Distribution channels can add friction, such as addition cost and communication inefficiencies, to the delivery of a product to a customer. If suppliers and distributors bear the costs, the costs become part of the total price of delivery. On the flip side, if the consumer bears some of the costs, the supplier never sees any of that in the price. A simple example is transportation for a loaf of bread. If a firm bakes bread and has to send it off to a store far away, it will cost the firm money. But, at the same time, the customer might have to drive an hour to get to the store that distribute breads. Driving involves time and expenditure. So, both transportation costs from the supplier to the distributor and from the distributor to the customer increase the cost of product.

But, suppliers don’t see the customers’ costs in getting to the store. In general, both supplier and consumers have friction involved. Both kinds of costs are kinds of friction that have been introduced into the supply chain. The friction process shifts the supply/demand curves and moves the equilibrium point to the left. In other words, the price of the good increases and the quantity demanded decreases. Getting rid of friction makes the supply process more efficient.

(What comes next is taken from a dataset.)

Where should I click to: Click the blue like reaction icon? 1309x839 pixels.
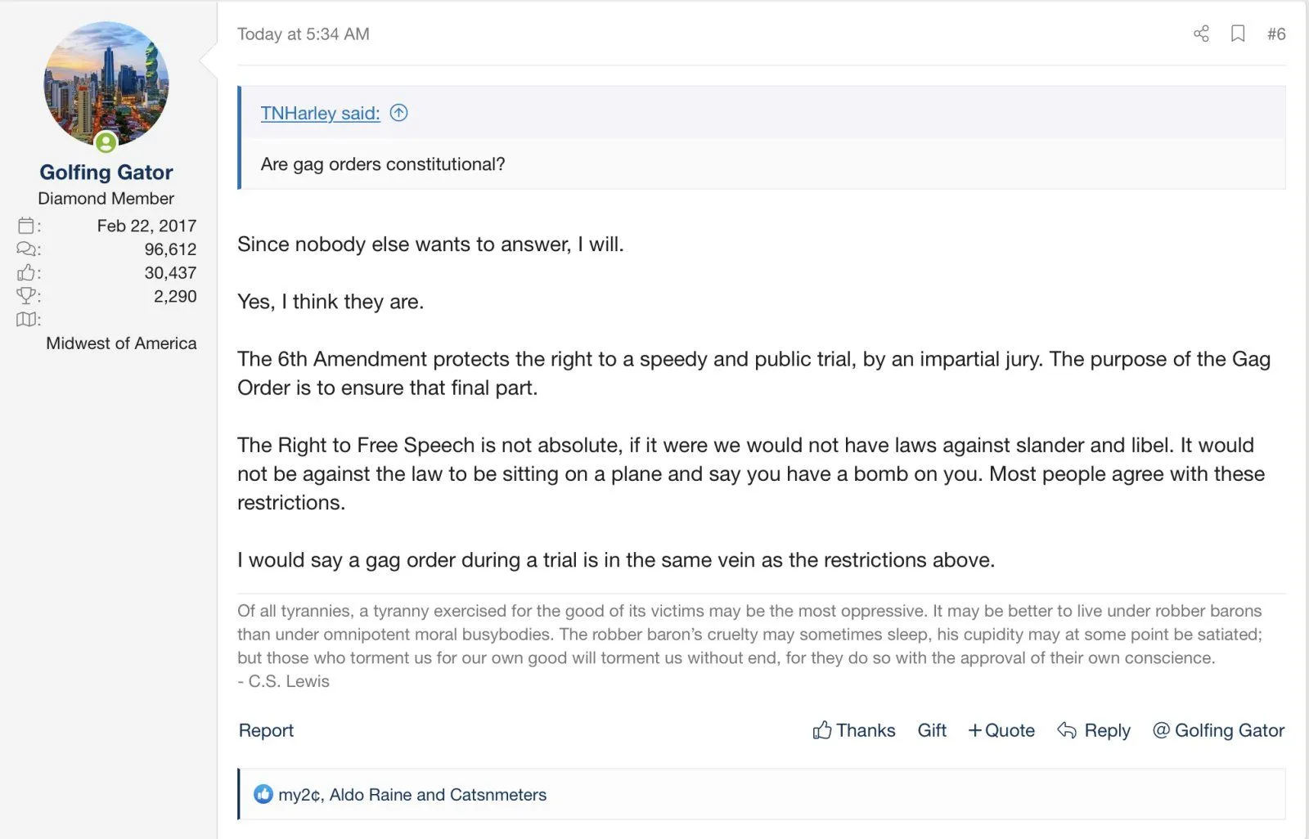[263, 794]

One might ask how much it really costs to transport one loaf of bread in truck. The answer, of course, is that it costs very little. But, all of the small additions of friction in a supply chain quickly add up. Consider retailers like Best Buy, Macy’s or Lowes. The traditional markup between producers and retailers depends on the products involved. Diamonds are a couple 100%. Food is relatively low. But, markup can be around 50% for many products. That’s a huge amount. There must be more to these costs than just transportation of the product to the store; obviously, retailers are not netting huge profits.

Distribution of a product directly from the producer to the consumer is the simpliest channel of distribution.  Sometimes a firm can sell a service directly. Yet, often, it is more expensive to perform distribution functions in-house as opposed to outsourcing distribution functions.

Consider an industry where there are the 3 producers of similar goods and there are 5 consumers. In a direct distribution channel, each of these 3 producers has to interface with all 5 consumers. There are 15 connections that have to be made in order to get products to their final destinations.

Now, insert a distributor into this distribution channel. 3 producers connect with 1 distributor. The distributor then connects with 5 consumers. Now, there are only 8 connections between the producer and the final consumer. This is how cost is reduced by aggregation provided by a distributor. Of course, the distributor can also add additional value through something like providing the consumer with product financing.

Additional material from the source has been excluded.